● **DIRECTIONS**
Determine how many lines in the listing contain the string "computer". Only that number goes in the answer.
+++ RECORDS PROVIDED +++
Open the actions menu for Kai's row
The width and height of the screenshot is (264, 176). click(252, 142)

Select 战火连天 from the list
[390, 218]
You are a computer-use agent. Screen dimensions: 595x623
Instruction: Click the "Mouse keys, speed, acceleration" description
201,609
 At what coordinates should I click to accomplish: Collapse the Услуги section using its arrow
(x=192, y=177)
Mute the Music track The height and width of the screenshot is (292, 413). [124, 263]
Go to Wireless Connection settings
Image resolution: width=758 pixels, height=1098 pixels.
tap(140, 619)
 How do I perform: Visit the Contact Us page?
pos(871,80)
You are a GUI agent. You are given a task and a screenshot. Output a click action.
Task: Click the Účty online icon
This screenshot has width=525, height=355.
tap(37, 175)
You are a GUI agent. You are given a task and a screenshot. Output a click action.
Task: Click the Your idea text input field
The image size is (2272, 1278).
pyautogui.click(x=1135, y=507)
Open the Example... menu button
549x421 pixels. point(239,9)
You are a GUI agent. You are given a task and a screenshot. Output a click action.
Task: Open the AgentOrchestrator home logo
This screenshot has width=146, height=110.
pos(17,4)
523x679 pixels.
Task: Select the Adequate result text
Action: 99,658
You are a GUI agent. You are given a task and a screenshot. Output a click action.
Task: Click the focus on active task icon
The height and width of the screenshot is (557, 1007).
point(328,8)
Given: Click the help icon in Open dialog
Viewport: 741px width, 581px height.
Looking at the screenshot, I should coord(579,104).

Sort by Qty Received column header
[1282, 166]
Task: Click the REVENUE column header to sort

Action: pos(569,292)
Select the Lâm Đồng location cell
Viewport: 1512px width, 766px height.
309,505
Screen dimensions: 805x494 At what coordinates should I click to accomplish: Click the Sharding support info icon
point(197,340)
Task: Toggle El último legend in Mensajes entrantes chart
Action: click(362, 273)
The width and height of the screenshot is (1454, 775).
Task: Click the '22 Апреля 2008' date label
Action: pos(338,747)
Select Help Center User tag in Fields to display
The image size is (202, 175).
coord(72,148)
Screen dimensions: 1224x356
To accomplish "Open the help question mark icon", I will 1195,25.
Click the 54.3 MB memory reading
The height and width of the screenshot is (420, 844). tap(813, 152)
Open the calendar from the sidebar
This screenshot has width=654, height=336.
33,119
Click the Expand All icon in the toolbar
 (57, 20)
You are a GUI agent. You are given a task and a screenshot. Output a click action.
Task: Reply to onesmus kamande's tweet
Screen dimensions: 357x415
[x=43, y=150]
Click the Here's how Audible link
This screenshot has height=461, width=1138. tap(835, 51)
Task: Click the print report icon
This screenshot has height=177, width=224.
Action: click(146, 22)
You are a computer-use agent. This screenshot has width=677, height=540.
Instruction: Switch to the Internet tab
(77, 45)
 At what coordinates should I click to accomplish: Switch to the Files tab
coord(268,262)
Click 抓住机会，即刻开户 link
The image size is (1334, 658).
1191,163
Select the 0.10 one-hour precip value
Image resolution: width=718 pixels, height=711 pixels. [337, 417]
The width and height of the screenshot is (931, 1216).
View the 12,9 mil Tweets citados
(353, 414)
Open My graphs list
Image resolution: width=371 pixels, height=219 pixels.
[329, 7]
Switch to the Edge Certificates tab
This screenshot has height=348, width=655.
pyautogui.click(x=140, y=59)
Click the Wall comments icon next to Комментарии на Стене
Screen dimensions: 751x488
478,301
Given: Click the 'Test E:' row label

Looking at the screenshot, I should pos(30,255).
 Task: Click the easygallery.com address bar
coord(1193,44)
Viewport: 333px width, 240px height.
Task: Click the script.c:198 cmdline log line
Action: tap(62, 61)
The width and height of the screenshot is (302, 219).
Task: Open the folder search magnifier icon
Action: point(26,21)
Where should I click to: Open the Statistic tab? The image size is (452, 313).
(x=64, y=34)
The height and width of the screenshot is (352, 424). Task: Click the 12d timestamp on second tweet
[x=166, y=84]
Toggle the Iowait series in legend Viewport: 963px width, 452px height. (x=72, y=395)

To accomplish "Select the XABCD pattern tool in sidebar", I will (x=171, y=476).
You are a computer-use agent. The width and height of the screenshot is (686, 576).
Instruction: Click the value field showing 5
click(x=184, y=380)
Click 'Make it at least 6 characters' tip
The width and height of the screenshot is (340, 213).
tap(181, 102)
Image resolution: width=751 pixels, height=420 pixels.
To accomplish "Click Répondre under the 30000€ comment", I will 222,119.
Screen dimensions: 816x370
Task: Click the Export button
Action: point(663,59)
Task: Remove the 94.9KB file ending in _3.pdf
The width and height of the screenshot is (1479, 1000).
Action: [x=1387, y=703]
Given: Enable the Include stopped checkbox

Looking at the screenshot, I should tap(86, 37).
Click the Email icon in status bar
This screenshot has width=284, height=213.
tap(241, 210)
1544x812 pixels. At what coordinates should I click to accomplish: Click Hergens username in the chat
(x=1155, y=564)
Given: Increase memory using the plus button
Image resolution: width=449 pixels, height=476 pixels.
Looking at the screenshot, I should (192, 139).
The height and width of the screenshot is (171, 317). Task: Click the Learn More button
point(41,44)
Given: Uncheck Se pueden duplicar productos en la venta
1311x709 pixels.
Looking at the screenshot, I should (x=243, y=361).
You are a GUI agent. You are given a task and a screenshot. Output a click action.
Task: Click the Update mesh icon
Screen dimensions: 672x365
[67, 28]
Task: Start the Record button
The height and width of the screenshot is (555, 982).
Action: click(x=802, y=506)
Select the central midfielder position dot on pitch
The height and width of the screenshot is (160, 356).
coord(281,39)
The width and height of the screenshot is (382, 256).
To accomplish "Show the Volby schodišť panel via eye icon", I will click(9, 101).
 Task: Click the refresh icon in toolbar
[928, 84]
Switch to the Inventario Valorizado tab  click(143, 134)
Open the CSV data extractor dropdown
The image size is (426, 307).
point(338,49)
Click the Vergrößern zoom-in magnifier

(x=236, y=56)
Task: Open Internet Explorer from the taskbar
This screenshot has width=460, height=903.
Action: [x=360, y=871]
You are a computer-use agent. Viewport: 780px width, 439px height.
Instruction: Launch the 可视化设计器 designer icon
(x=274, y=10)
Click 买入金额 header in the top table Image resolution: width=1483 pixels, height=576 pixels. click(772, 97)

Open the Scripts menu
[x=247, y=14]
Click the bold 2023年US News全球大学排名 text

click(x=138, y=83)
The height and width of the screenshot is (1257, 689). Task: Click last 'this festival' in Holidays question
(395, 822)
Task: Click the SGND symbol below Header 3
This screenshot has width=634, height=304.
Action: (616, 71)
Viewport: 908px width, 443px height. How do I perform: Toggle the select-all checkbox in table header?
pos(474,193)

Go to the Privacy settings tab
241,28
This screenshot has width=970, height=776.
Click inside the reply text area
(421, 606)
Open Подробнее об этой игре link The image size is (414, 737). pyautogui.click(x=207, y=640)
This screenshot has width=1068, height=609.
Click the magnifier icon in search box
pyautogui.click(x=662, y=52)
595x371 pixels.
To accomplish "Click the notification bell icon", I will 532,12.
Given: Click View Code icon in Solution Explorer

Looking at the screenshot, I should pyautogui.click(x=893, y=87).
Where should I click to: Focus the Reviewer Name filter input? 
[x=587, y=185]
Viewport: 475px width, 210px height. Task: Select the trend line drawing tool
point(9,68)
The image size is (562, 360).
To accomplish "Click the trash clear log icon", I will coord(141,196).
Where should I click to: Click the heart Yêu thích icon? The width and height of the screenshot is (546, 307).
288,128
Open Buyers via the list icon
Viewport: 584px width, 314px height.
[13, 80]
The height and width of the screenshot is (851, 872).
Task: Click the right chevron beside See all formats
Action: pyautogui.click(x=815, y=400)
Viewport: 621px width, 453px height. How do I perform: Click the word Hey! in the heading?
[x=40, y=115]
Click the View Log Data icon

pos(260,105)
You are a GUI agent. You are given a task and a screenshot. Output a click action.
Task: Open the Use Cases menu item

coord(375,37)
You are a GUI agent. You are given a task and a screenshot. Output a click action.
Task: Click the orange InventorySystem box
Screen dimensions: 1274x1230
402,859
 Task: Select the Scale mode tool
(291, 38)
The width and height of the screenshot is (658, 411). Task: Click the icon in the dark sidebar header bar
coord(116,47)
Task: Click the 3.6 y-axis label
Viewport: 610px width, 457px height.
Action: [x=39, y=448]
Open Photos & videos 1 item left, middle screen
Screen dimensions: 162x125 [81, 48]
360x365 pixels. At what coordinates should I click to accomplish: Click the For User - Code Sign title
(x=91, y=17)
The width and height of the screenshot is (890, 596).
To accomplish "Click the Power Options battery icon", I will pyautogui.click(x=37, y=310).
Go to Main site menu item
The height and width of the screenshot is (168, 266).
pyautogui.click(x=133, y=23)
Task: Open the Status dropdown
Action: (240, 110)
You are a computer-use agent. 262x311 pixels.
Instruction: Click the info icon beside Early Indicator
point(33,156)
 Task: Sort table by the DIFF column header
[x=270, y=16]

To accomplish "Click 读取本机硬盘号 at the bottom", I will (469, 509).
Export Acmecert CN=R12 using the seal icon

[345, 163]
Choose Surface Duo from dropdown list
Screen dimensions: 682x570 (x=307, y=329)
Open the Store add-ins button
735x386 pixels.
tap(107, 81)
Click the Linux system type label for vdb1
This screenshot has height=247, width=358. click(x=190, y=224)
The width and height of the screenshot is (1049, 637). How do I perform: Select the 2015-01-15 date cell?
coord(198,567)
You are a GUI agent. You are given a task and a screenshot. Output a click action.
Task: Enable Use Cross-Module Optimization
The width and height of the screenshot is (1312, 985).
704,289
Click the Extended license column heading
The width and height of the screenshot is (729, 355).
+++
● **OUTPUT OF THE EXERCISE**
5